(Source records Opens)

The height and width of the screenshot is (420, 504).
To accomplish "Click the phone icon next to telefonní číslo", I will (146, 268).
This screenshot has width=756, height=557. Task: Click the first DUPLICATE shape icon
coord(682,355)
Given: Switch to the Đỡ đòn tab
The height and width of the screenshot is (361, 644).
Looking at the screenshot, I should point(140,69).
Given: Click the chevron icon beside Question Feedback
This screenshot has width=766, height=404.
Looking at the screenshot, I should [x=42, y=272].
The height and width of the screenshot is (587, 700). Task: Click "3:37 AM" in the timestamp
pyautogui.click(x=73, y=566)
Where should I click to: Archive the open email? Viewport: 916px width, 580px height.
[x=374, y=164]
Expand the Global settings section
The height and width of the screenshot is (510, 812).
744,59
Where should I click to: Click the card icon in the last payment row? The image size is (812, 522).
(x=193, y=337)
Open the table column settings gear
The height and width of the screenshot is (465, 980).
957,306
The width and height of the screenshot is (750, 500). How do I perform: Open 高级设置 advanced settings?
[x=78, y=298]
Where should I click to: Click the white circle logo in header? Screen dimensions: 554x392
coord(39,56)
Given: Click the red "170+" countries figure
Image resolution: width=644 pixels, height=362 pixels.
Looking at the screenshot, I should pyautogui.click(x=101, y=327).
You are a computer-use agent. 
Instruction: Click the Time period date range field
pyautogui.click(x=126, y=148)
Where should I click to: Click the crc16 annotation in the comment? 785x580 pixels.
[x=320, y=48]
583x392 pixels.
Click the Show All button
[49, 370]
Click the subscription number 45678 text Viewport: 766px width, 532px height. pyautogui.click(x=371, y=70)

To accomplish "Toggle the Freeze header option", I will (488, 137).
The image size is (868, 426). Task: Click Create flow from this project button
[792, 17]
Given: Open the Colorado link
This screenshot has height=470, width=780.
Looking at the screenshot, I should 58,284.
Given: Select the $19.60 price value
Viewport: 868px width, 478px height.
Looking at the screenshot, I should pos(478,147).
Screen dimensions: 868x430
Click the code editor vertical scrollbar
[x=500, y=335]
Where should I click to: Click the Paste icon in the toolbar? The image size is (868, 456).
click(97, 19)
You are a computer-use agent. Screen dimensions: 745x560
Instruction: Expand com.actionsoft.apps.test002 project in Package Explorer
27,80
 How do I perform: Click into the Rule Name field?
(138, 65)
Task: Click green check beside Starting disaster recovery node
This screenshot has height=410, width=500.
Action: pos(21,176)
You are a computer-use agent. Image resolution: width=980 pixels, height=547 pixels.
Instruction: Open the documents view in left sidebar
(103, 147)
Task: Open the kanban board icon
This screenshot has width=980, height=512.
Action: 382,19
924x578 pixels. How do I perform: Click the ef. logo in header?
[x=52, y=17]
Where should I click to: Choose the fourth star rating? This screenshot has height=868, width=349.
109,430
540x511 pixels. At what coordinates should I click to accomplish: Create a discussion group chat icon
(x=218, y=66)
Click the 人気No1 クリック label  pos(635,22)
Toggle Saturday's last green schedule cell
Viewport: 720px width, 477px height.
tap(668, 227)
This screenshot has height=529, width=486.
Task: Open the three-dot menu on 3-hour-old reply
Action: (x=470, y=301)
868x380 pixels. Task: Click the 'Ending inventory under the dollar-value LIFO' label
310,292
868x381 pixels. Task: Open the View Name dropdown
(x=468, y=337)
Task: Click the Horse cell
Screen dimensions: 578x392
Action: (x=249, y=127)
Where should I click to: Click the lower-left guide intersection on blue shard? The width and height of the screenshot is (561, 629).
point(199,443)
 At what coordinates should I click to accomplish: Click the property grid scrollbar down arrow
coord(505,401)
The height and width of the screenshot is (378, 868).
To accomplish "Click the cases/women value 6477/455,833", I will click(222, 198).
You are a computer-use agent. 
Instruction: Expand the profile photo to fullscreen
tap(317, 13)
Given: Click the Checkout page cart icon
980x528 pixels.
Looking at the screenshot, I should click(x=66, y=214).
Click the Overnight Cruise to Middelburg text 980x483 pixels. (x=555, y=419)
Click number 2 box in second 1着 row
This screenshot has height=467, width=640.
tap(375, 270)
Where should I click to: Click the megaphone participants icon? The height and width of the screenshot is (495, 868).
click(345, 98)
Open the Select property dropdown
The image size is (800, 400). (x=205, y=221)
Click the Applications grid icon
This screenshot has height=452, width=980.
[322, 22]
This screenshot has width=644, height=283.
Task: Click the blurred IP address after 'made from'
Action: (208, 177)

(Source records Closes)

Gather up every line from the listing above in which the word "agent" occurs.

You are a computer-use agent. 
You are a computer-use agent. Screen dimensions: 745x560
You are a computer-use agent. Image resolution: width=980 pixels, height=547 pixels.
You are a computer-use agent. 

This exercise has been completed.